== 抽出されたレコード ==
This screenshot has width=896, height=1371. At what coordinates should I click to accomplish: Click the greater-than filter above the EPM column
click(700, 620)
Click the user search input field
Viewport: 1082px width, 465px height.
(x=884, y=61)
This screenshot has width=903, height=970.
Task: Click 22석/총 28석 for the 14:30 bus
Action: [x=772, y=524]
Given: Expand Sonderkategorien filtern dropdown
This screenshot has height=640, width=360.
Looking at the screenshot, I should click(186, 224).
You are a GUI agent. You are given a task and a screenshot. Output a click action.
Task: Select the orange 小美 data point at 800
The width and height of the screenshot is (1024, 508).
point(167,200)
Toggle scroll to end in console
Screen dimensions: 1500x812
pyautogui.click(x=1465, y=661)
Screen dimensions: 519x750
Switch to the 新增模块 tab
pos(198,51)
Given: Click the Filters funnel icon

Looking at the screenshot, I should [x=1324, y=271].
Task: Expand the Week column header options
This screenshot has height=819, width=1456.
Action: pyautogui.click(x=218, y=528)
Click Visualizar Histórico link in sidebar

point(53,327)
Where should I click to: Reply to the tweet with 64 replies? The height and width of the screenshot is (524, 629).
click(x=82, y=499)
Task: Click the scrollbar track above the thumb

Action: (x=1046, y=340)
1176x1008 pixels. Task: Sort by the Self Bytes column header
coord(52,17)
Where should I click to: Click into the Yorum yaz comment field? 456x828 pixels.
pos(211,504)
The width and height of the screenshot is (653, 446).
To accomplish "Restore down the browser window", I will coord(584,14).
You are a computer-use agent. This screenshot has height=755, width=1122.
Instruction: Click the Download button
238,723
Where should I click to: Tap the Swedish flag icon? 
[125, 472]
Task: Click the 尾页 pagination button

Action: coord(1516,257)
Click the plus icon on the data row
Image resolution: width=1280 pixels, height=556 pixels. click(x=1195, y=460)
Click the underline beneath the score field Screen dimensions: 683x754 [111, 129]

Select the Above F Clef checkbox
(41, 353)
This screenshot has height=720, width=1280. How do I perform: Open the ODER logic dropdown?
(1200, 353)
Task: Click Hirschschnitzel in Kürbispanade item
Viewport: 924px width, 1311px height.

== 課題 ==
上の行を、空行は除いて1行ごとに1つの文字列とし、JSONのリストとしてまとめること。

== 出力結果 ==
[
  "This screenshot has width=896, height=1371. At what coordinates should I click to accomplish: Click the greater-than filter above the EPM column",
  "click(700, 620)",
  "Click the user search input field",
  "Viewport: 1082px width, 465px height.",
  "(x=884, y=61)",
  "This screenshot has width=903, height=970.",
  "Task: Click 22석/총 28석 for the 14:30 bus",
  "Action: [x=772, y=524]",
  "Given: Expand Sonderkategorien filtern dropdown",
  "This screenshot has height=640, width=360.",
  "Looking at the screenshot, I should click(186, 224).",
  "You are a GUI agent. You are given a task and a screenshot. Output a click action.",
  "Task: Select the orange 小美 data point at 800",
  "The width and height of the screenshot is (1024, 508).",
  "point(167,200)",
  "Toggle scroll to end in console",
  "Screen dimensions: 1500x812",
  "pyautogui.click(x=1465, y=661)",
  "Screen dimensions: 519x750",
  "Switch to the 新增模块 tab",
  "pos(198,51)",
  "Given: Click the Filters funnel icon",
  "Looking at the screenshot, I should [x=1324, y=271].",
  "Task: Expand the Week column header options",
  "This screenshot has height=819, width=1456.",
  "Action: pyautogui.click(x=218, y=528)",
  "Click Visualizar Histórico link in sidebar",
  "point(53,327)",
  "Where should I click to: Reply to the tweet with 64 replies? The height and width of the screenshot is (524, 629).",
  "click(x=82, y=499)",
  "Task: Click the scrollbar track above the thumb",
  "Action: (x=1046, y=340)",
  "1176x1008 pixels. Task: Sort by the Self Bytes column header",
  "coord(52,17)",
  "Where should I click to: Click into the Yorum yaz comment field? 456x828 pixels.",
  "pos(211,504)",
  "The width and height of the screenshot is (653, 446).",
  "To accomplish \"Restore down the browser window\", I will coord(584,14).",
  "You are a computer-use agent. This screenshot has height=755, width=1122.",
  "Instruction: Click the Download button",
  "238,723",
  "Where should I click to: Tap the Swedish flag icon? ",
  "[125, 472]",
  "Task: Click the 尾页 pagination button",
  "Action: coord(1516,257)",
  "Click the plus icon on the data row",
  "Image resolution: width=1280 pixels, height=556 pixels. click(x=1195, y=460)",
  "Click the underline beneath the score field Screen dimensions: 683x754 [111, 129]",
  "Select the Above F Clef checkbox",
  "(41, 353)",
  "This screenshot has height=720, width=1280. How do I perform: Open the ODER logic dropdown?",
  "(1200, 353)",
  "Task: Click Hirschschnitzel in Kürbispanade item",
  "Viewport: 924px width, 1311px height."
]